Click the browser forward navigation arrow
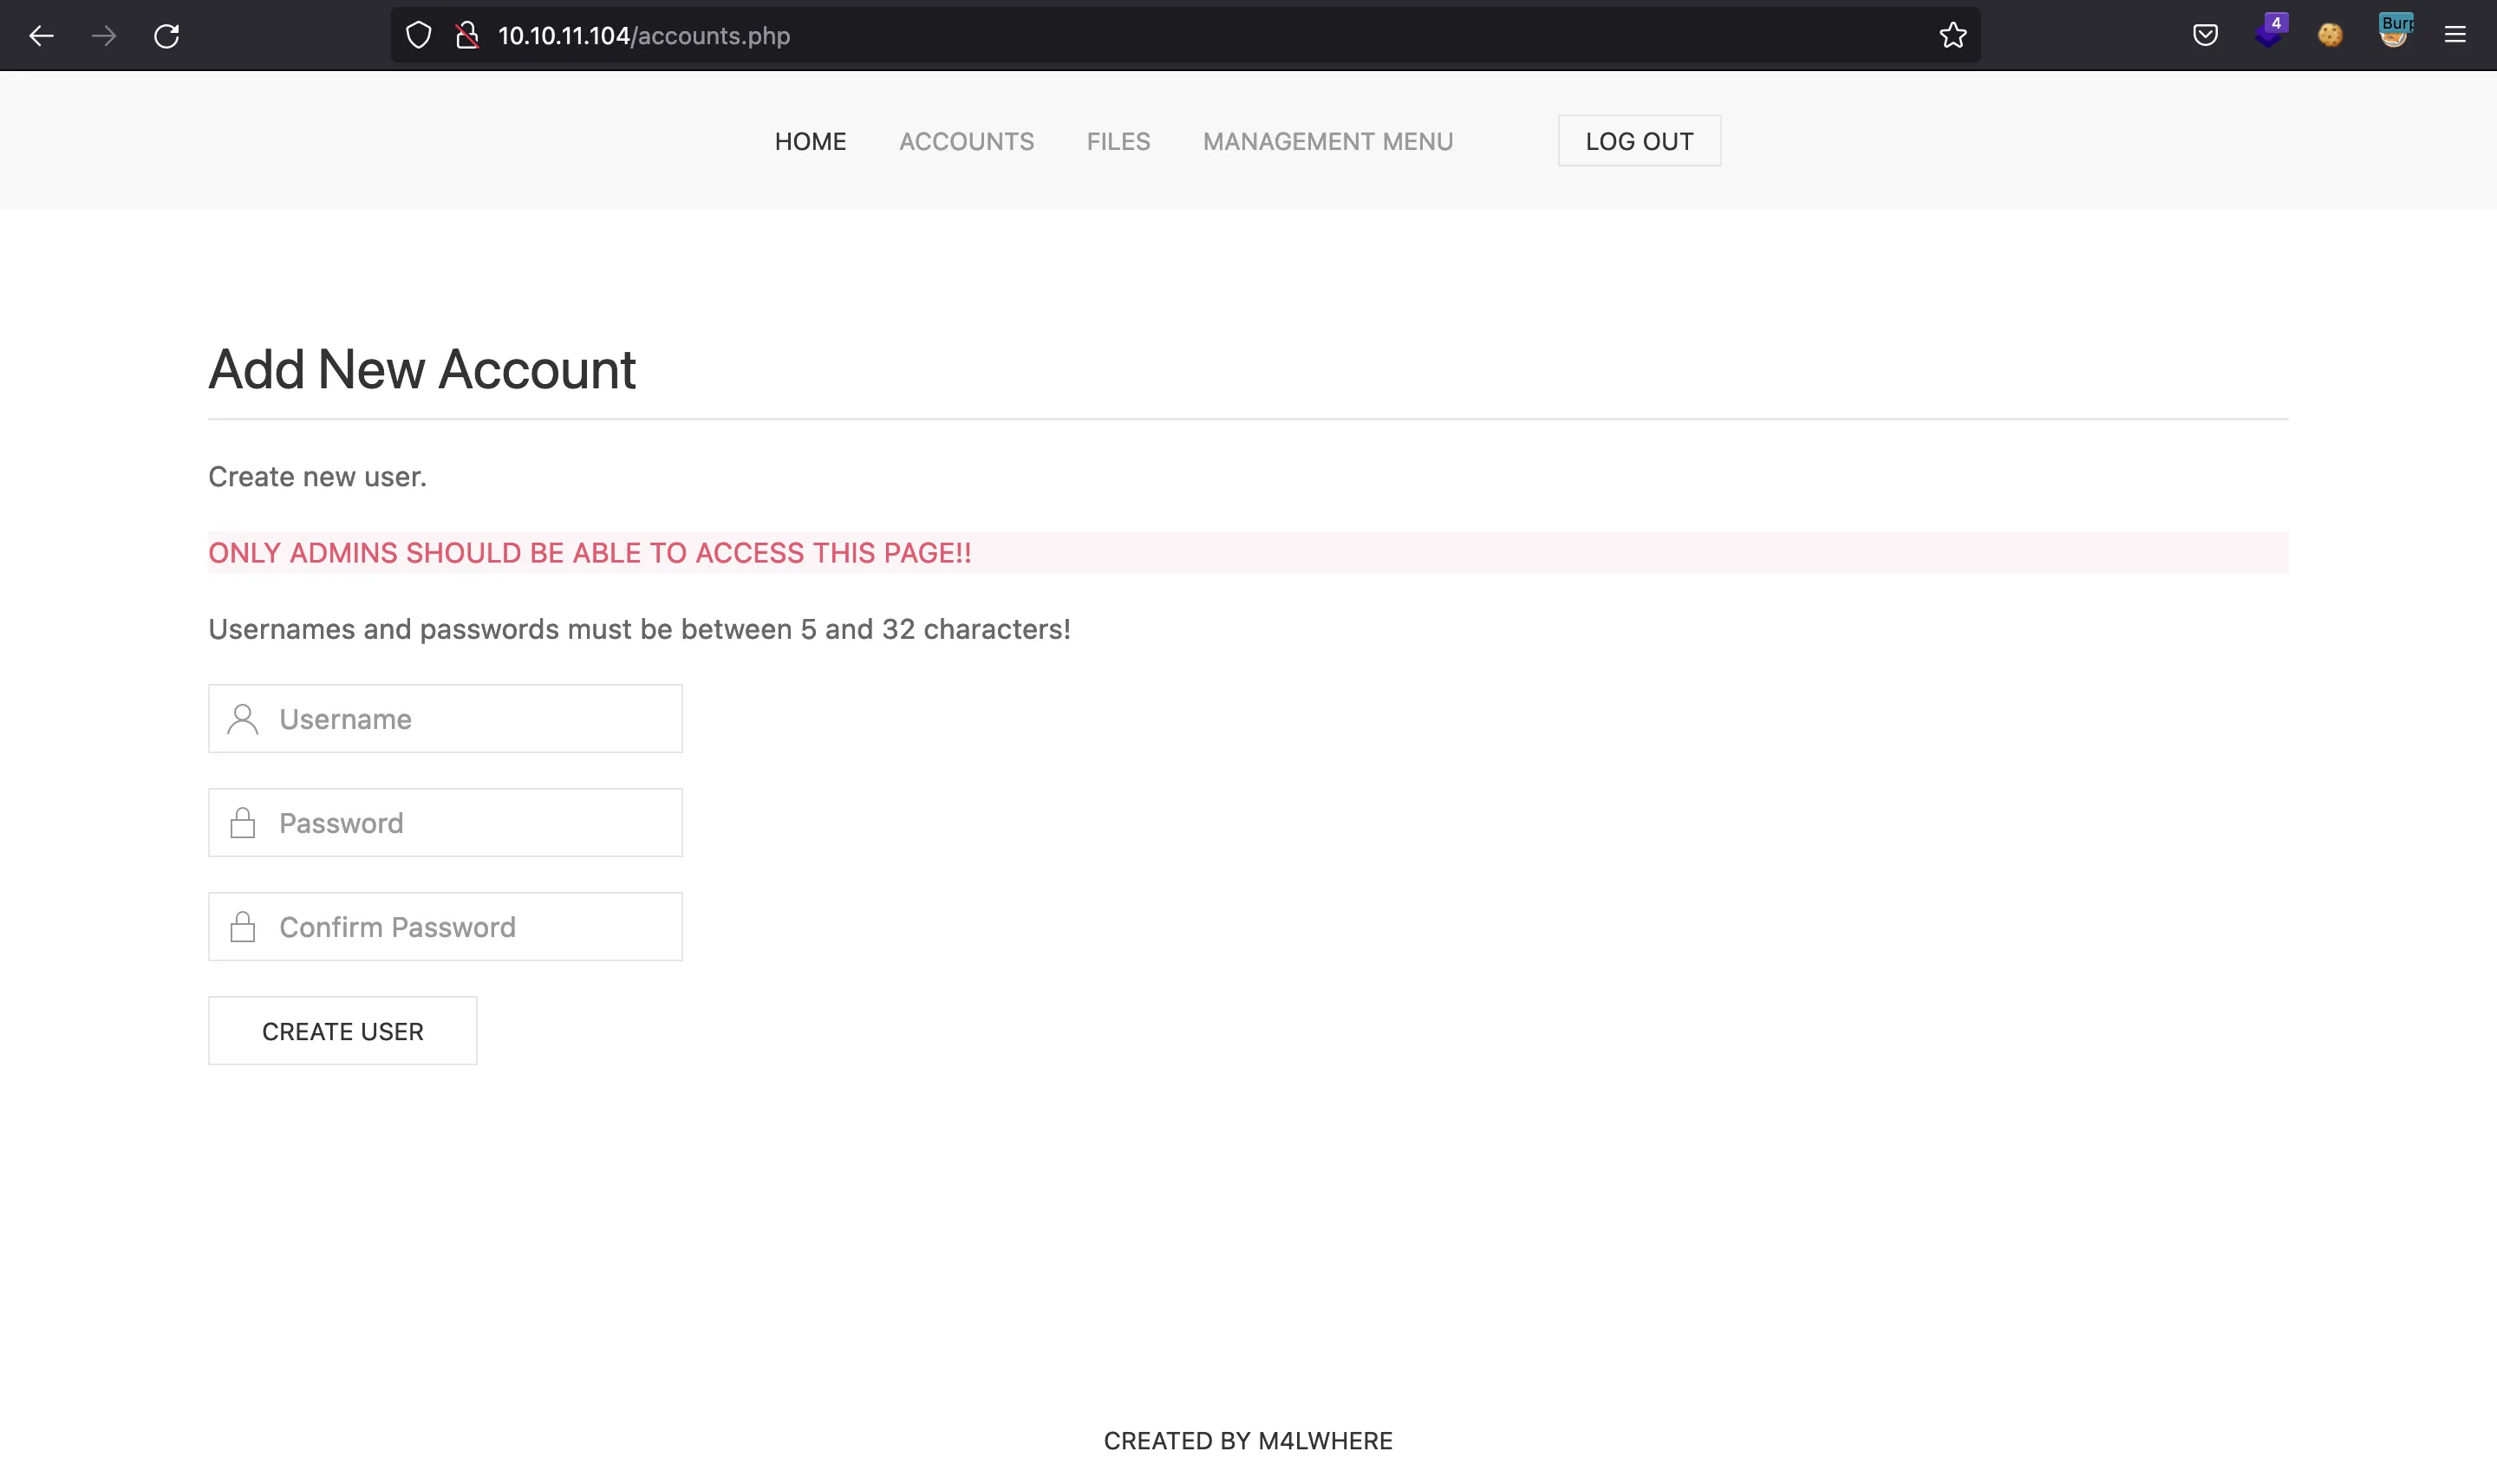The image size is (2497, 1484). (104, 36)
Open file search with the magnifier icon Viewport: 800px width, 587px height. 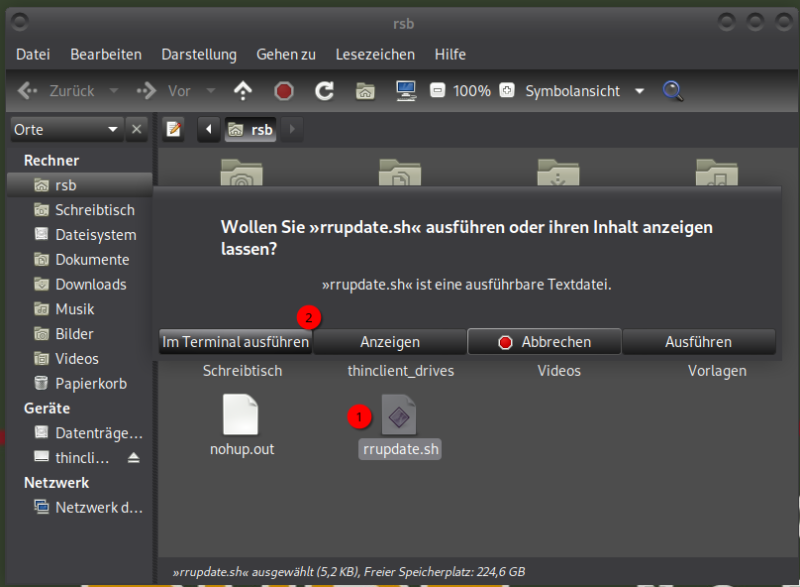tap(672, 91)
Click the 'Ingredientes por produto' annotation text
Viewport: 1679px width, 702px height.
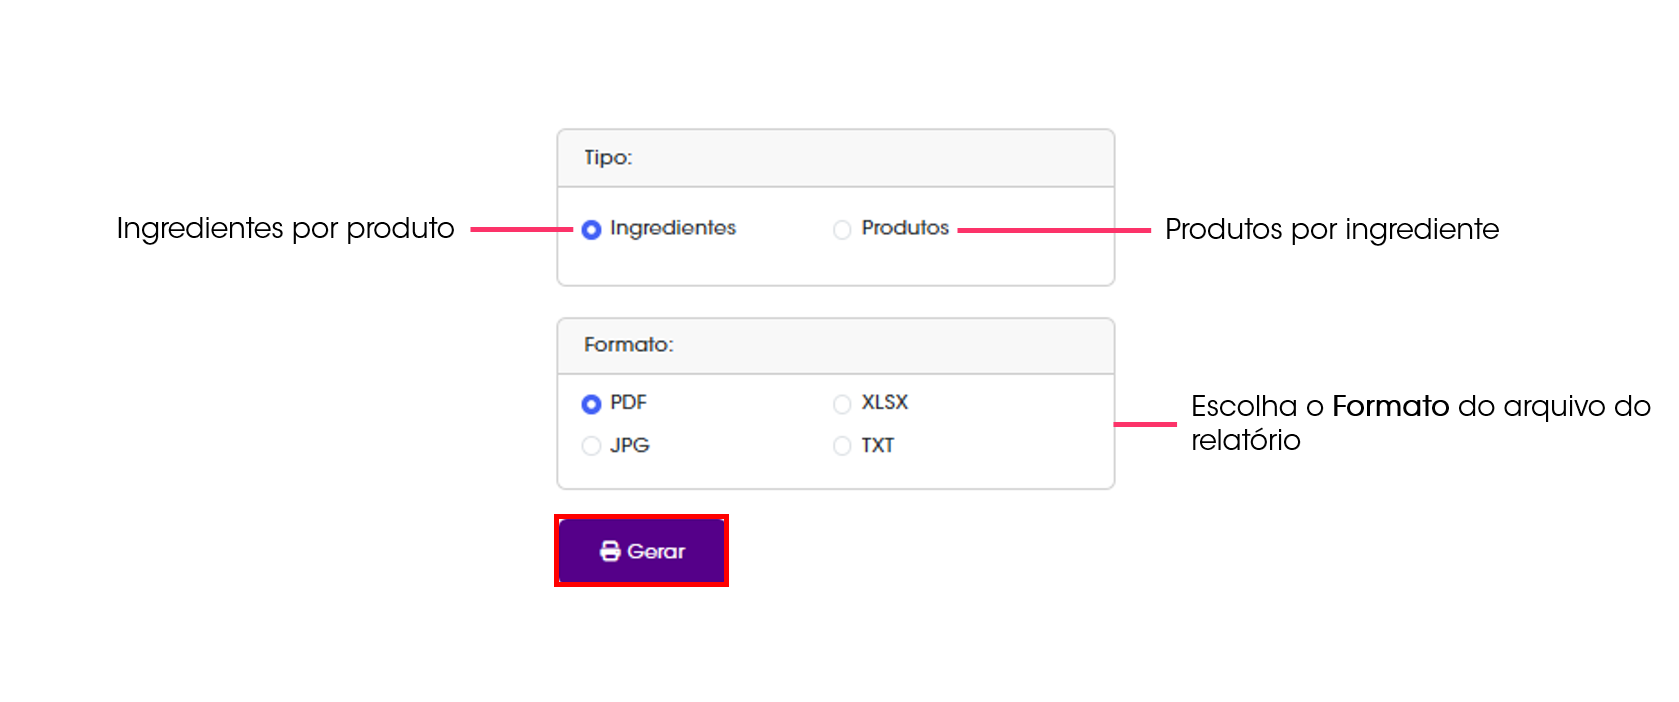point(285,229)
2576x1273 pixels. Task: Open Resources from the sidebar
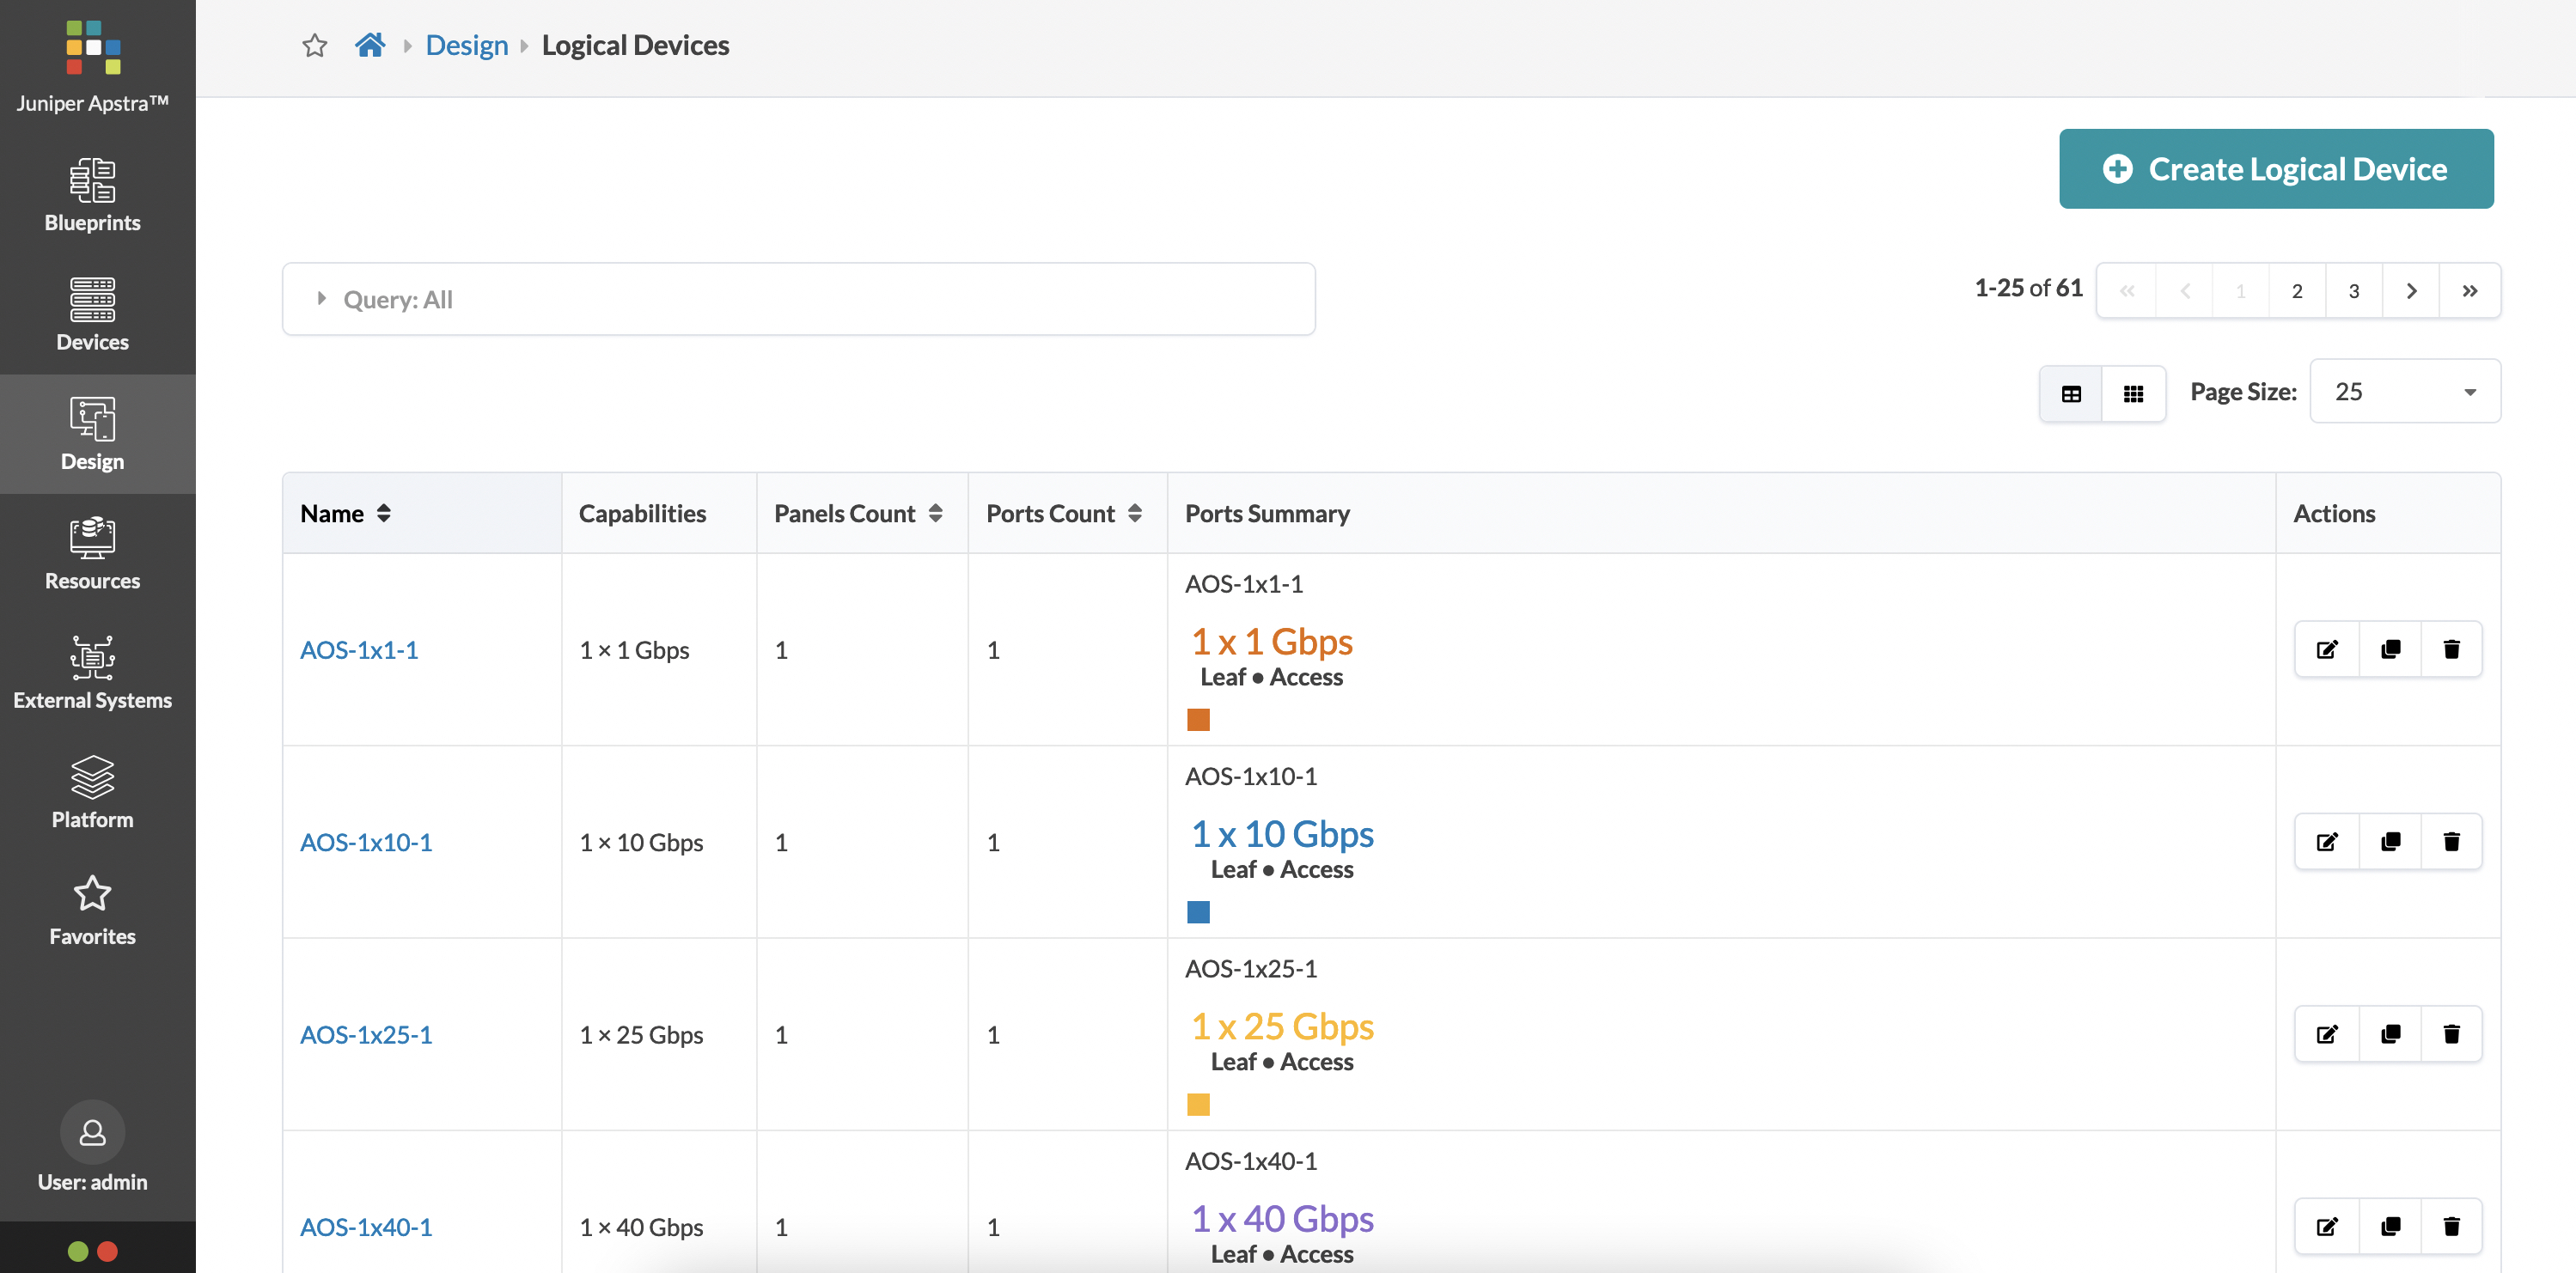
-=-=-=-=-
→ **PROBLEM TO SOLVE**
An exact copy is required of the lines from the one holding "Viewport: 1679px width, 702px height." to the end of the entries above, both included; no pictures belong in it.

→ **YOUR SOLUTION**
Viewport: 1679px width, 702px height.
point(285,229)
2576x1273 pixels. Task: Open Resources from the sidebar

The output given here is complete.